ProTect: a hybrid deep learning model for proactive detection of cyberbullying on social media

T Nitya Harshitha; M Prabu; E Suganya; S Sountharrajan; Durga Prasad Bavirisetti; Navya Gadde; Lakshmi Sahithi Uppu

doi:10.3389/frai.2024.1269366

ProTect: a hybrid deep learning model for proactive detection of cyberbullying on social media

Front Artif Intell. 2024 Mar 6:7:1269366. doi: 10.3389/frai.2024.1269366. eCollection 2024.

Authors

T Nitya Harshitha¹, M Prabu¹, E Suganya², S Sountharrajan¹, Durga Prasad Bavirisetti³, Navya Gadde¹, Lakshmi Sahithi Uppu¹

Affiliations

¹ Department of Computer Science and Engineering, Amrita School of Computing, Amrita Vishwa Vidyapeetham, Chennai, India.
² Department of Information Technology, Sri Sivasubramaniya Nadar College of Engineering, Chennai, India.
³ Department of Computer Science, Norwegian University of Science and Technology (NTNU), Trondheim, Norway.

Abstract

The emergence of social media has given rise to a variety of networking and communication opportunities, as well as the well-known issue of cyberbullying, which is continuously on the rise in the current world.
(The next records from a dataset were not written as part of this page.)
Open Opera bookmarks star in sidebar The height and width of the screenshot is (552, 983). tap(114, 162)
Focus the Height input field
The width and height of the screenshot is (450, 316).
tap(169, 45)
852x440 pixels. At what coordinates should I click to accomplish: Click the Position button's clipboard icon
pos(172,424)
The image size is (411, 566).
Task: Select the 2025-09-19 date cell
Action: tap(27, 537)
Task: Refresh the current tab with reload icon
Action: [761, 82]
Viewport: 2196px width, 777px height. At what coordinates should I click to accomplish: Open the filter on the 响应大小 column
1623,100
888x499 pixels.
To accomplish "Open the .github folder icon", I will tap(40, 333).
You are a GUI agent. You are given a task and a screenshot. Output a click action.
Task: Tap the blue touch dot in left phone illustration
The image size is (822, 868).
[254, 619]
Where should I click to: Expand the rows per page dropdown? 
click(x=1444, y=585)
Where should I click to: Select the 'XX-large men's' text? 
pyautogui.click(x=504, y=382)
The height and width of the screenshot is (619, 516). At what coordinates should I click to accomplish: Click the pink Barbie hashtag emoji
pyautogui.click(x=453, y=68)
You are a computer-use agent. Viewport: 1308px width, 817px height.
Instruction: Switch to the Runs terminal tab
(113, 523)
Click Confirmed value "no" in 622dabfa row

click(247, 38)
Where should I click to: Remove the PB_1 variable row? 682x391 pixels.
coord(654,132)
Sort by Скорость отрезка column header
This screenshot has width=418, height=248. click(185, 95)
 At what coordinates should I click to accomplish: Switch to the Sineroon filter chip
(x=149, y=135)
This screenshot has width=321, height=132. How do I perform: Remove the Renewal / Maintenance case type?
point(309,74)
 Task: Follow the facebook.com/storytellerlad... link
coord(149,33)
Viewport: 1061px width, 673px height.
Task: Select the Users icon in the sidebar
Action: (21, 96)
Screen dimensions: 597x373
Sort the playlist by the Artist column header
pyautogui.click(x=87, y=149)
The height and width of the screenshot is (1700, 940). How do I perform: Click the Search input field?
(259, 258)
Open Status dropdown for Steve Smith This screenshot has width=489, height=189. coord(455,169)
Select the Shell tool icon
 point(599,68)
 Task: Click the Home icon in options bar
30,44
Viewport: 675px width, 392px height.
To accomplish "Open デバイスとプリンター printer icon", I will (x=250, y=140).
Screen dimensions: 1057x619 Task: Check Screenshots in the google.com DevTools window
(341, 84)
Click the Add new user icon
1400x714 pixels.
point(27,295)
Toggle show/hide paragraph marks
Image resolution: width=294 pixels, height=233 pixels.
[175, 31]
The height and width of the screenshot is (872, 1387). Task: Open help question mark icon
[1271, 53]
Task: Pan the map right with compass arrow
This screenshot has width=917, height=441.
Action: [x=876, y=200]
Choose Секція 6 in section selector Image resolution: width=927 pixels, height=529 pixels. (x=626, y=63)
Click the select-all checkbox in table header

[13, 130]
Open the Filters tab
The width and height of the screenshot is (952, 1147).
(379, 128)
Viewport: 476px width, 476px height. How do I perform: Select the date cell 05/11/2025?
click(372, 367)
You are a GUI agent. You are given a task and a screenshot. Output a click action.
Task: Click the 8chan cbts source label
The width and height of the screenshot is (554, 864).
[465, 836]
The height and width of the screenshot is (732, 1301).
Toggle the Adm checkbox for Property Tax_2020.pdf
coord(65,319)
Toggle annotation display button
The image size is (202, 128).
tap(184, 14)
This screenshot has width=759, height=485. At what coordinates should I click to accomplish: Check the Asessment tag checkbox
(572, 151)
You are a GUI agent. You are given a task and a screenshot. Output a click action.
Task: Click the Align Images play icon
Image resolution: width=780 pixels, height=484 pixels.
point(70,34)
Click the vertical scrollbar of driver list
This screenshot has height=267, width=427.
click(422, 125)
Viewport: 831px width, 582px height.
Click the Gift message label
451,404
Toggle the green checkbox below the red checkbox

Researchers have been actively addressing cyberbullying for a long time by applying machine learning and deep learning techniques. However, although these algorithms have performed well on artificial datasets, they do not provide similar results when applied to real-time datasets with high levels of noise and imbalance. Consequently, finding generic algorithms that can work on dynamic data available across several platforms is critical. This study used a unique hybrid random forest-based CNN model for text classification, combining the strengths of both approaches. Real-time datasets from Twitter and Instagram were collected and annotated to demonstrate the effectiveness of the proposed technique. The performance of various ML and DL algorithms was compared, and the RF-based CNN model outperformed them in accuracy and execution speed. This is particularly important for timely detection of bullying episodes and providing assistance to victims. The model achieved an accuracy of 96% and delivered results 3.4 seconds faster than standard CNN models.

Keywords: cyber bullying; data mining; deep learning; machine learning; neural network; social media; text analysis.

Grants and funding

The author(s) declare that no financial support was received for the research, authorship, and/or publication of this article.